The best contributors to diversification will surprise you

Investments with hedge fund managers will generate significant diversification benefits. This has been the key selling point for managed futures and other hedge fund styles, yet a closer inspection makes for a more complex and mixed story.

Our simple review over the last three years tells a different diversification story. Buying a portfolio of managed futures managers may not be better than holding more fixed income. You should know what you are getting versus a diversification alternative and any simple blanket view is without merit.

We analyzed the long bond (TLT), the Barclays Aggregate index (AGG), and the SocGen managed futures index (CTA) against the S&P 500 index (SPY). First we compared the correlation of these three diversifiers against SPY. We then look at the risk reduction from adding 10% of each diversifier against holding just equities, SPY. We can then measure the marginal reduction in risk and the marginal return change for the time periods examined. 

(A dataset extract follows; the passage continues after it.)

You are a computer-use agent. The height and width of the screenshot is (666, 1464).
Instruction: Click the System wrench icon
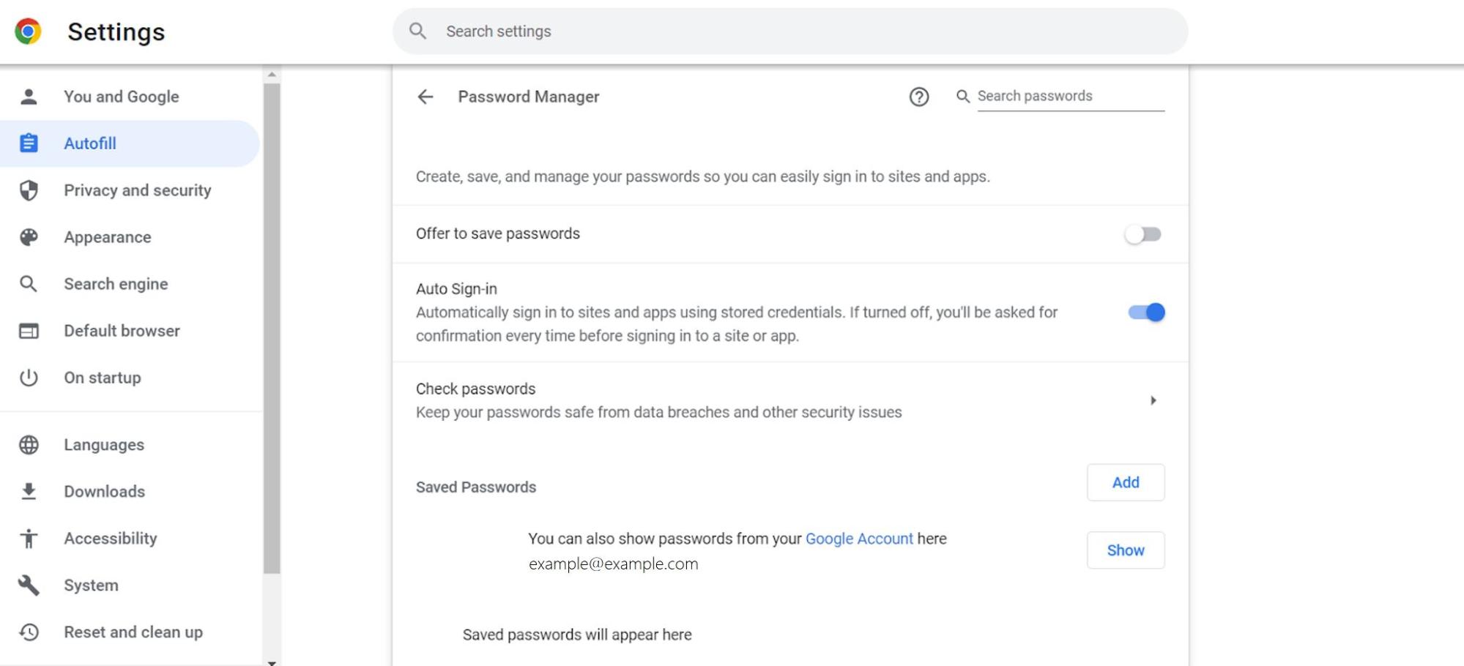click(29, 585)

This work is not definitive but should cause some careful thinking by investors before they invest in alternatives. Investors should think about the marginal diversification from a hedge fund investment. 

The best diversifier is the long Treasury bond. Call it a safe asset, but it has the greatest negative correlation against stocks. The lower duration AGG index comes in second while managed futures has the least diversification based on correlation. It also has the most volatile correlation. Of course, a longer period analysis will show that the negative correlation between stocks and bonds is variable and there have been periods when the correlation has been positive.
Risk reduction is not based on correlation alone. There is the volatility of the diversifier. A lower correlation asset with low volatility will generate more risk reduction than a higher volatility asset. In this case, the AGG index will show the lowest volatility when looking at a 90/10 combination of SPY and the diversifier. 

Nevertheless, diversification does not come without a price. We can also look at the total return of these 90/10 combinations. You may buy the low volatility asset, but the return drag may be greater than desired. In the three year period, there is more return drag from holding the AGG index, but over the one year period, AGG generates the highest gain. While looking at the return impact is not a core reason to diversifier, it frames the question of cost from hedging.

Diversification can be gained from the right mix of traditional assets, so the question of holding alternatives is more complex and should be based on a complete comparative analysis.